> **課題**
下に示すインタビューの抜粋に登場する地名(国名・都市名)を、初めて出てくる順にすべて挙げなさい。

Kan マンチェスターにお住まいなんですね! すっかり日本から取材していただくものと思っていたのでびっくりしました!(笑)こちらこそ今日はよろしくお願いします。
——夫のトムさんとは、どんな風に出会ったのでしょうか?
Kan 大学在学中にカナダに留学し、その後ジェンダー・セクシュアリティについて学ぶために、ロンドンの大学院に進学しました。トムに会ったのは、大学院生だった頃です。
——イギリスに移住されるまでの3年間、Kanさんは日本で、トムさんはイギリスでと、しばらく遠距離で生活されていたそうですね。
Kan 大学院を卒業した当時、トムはロンドンの企業で働き始めたばかりで、僕の就職が日本で決まったこともあって、そこから遠距離恋愛がスタートしました。3年という期限を2人で決めて、「3年後にイギリスで、もしくは日本で同性婚ができるようになっていたら日本になるかもしれないけど、どちらかの国で一緒に暮らそうね」とゴールを定めていました。
3ヵ月ごとにお互いの国に行き合うという計画も立てていたのですが、2020年に予想外のパンデミックが起きて。会えない日々が続きましたが、2021年7月に婚約者ビザ(Fiance Visa)でイギリスに渡航し、9月にイギリスの法律下で正式に結婚しました。現在は配偶者ビザ(Spouse Visa)で滞在しています。

Kanさんとトムさんの結婚式での様子/©Visu
「自分の“好き”は周りと違うんだ」
孤独に感じ、悩んだ10代
——私も含め、性的マイノリティの場合、自分は周りと少し違うかも……と気づくきっかけが人生のどこかであるかと思うのですが、Kanさんはどうでしたか?

> **提供データ**
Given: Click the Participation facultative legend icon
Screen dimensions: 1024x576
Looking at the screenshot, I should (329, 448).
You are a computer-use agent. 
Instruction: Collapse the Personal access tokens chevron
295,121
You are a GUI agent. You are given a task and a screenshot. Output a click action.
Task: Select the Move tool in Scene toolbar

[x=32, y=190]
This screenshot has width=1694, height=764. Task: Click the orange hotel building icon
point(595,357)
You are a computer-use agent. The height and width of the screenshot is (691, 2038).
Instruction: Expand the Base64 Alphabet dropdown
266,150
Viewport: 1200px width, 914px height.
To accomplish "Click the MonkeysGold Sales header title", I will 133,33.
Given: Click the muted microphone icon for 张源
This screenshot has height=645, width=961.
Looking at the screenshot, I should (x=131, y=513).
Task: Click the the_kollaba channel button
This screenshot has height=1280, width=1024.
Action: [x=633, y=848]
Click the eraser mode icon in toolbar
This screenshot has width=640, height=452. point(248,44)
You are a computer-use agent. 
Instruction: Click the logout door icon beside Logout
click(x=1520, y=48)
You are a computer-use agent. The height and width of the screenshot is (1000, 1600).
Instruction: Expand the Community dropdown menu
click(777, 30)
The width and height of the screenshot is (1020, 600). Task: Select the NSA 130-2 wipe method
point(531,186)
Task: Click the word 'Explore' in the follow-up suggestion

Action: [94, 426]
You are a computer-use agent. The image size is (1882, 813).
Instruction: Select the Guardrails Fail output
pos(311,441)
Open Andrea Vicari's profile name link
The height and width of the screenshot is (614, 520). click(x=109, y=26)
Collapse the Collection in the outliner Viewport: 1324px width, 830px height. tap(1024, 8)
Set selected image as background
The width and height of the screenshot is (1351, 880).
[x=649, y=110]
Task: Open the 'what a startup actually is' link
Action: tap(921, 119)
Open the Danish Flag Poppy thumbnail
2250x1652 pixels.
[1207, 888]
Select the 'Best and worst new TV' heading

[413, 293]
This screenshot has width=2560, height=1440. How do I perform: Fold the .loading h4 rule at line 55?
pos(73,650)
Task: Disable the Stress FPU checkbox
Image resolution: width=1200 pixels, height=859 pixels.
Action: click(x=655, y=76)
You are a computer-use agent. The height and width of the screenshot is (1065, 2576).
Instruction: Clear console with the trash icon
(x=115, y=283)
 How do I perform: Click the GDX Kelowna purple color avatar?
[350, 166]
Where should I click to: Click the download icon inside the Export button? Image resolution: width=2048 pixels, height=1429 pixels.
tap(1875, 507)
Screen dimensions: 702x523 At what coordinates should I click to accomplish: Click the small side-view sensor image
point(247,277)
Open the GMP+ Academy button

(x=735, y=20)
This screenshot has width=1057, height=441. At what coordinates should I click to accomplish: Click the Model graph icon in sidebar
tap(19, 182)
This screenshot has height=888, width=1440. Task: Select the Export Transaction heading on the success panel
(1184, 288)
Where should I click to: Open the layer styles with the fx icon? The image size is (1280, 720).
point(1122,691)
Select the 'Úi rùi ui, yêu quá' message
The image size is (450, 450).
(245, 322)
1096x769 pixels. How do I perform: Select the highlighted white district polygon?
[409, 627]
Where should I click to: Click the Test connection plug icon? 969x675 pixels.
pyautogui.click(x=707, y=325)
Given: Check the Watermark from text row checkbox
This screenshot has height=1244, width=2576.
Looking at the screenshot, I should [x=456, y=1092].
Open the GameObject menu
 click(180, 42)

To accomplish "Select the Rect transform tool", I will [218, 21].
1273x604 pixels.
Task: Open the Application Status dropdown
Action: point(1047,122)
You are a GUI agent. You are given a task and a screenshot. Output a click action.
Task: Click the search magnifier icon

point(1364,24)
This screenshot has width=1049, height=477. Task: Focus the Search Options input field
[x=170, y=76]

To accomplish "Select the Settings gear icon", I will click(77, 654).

> **課題の解答**
マンチェスター、日本、カナダ、ロンドン、イギリス